Minoru Mukaiya composes "hassha merodie" or "train departure melodies" that suit the rhythm of journeys and are a nod to local history and culture.

Minoru Mukaiya is one of the world's most played musicians, with millions of people across Japan listening to his songs every day but most of them don't even notice.

Mukaiya is a composer of Hassha Merodii or train departure melodies, short jingles that play as commuters make their way at some of the world's busiest stations.

Almost no one would know his most famous track by name, a catchy electronic ditty broadcast for departures from platforms three and four at Tokyo's Shibuya station the world's third busiest but millions have it on their brains for hours after their commute.
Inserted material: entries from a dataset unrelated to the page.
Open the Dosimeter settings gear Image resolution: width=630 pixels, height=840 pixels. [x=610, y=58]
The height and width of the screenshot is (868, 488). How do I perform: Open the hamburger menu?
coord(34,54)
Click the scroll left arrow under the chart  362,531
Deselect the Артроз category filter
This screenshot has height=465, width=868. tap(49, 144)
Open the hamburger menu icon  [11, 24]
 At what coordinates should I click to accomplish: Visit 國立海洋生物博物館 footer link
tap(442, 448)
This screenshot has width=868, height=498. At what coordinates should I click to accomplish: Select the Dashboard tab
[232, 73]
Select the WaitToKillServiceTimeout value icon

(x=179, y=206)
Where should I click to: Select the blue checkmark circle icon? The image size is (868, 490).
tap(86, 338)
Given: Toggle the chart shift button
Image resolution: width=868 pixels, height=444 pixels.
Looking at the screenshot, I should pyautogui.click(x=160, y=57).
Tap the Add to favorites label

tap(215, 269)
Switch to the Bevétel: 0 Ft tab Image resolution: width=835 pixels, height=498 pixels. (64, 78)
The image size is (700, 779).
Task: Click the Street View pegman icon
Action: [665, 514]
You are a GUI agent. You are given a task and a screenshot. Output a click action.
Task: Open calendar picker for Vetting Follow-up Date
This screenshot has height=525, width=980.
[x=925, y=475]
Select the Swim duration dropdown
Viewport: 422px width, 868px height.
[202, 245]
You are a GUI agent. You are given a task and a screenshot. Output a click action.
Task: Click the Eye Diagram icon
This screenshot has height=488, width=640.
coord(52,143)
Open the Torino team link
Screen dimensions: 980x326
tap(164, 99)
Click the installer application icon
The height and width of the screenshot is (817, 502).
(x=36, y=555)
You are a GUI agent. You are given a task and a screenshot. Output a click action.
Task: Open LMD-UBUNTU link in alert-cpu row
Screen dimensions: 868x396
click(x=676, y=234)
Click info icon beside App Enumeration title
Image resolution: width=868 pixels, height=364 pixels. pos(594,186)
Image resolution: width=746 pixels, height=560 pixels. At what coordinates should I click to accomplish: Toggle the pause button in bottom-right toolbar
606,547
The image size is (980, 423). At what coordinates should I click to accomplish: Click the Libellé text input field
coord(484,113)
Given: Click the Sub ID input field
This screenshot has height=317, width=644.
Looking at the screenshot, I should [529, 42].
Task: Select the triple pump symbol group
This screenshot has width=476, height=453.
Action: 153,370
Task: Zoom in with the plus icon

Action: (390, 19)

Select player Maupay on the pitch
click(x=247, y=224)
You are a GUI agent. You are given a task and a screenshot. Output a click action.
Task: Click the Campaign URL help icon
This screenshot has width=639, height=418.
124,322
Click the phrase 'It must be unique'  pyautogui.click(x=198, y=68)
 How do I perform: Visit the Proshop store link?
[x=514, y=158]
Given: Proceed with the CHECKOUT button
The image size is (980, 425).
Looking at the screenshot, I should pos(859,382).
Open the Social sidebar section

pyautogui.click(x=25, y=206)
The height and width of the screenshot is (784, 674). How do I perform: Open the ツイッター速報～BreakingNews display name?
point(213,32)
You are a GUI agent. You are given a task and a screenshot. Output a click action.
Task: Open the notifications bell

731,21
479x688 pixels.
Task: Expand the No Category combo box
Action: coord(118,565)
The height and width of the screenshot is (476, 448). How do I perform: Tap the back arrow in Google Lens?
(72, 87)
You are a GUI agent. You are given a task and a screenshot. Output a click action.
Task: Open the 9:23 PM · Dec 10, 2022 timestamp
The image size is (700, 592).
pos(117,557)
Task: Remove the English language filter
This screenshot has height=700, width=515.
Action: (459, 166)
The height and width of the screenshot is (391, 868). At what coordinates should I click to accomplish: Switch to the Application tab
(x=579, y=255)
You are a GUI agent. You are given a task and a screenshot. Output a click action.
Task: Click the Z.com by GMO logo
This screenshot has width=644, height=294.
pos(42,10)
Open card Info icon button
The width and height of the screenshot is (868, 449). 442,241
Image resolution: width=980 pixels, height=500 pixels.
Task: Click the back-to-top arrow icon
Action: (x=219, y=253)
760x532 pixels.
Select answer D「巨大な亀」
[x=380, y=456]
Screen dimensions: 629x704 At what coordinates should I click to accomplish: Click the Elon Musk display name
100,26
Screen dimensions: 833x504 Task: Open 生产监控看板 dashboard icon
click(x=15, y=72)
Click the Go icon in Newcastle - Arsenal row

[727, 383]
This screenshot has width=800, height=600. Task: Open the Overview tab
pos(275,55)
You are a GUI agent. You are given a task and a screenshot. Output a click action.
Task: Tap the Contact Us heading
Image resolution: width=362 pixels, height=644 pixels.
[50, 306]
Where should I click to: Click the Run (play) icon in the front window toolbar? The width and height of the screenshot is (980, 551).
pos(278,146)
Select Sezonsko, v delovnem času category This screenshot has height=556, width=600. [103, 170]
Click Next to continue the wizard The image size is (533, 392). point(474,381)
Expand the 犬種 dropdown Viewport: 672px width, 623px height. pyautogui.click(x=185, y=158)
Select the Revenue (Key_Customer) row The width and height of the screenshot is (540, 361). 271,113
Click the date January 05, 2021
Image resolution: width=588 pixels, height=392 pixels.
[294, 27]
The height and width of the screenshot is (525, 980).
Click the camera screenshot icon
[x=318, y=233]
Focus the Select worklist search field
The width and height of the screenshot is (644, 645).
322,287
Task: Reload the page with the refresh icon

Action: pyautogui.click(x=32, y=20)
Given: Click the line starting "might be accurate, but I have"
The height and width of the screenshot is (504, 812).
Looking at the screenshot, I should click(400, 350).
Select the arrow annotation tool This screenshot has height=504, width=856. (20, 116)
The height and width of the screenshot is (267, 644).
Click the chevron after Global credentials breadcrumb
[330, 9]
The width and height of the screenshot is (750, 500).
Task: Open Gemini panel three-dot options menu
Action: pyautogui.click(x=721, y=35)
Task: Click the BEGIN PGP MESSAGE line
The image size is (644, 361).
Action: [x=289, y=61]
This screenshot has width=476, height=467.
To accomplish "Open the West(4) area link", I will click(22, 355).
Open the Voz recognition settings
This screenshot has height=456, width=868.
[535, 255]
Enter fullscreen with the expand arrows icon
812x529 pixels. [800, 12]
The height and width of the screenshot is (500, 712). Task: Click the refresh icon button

Asked how many train jingles he has created, the 61-year-old former keyboard player with the jazz-fusion band Casiopea pauses. He has lost count and an assistant rushes over with a list.

"170? What? I wrote 170," he says, exploding with laughter.

Hassha Merodii is so common now in Japan that locals are unfazed when the sharp twang of an electronic keyboard or an organ's trill spills out of a loudspeaker but tourists are often thrilled.

He has more than 34,000 Twitter followers, performs the ditties at concerts to thousands of screaming fans and is now banned from playing at Ginza station the epicentre of Tokyo swankafter a live show there sparked pandemonium.

Fans tell him the music is "good for their health, for their work, for walking. It warms them up" after a hard commute to the office, Mukaiya said. "I want them to be happy."

Hassha Merodii started when train operators were looking for ways to make their stations stand out and came up with the idea of a catchy jingle.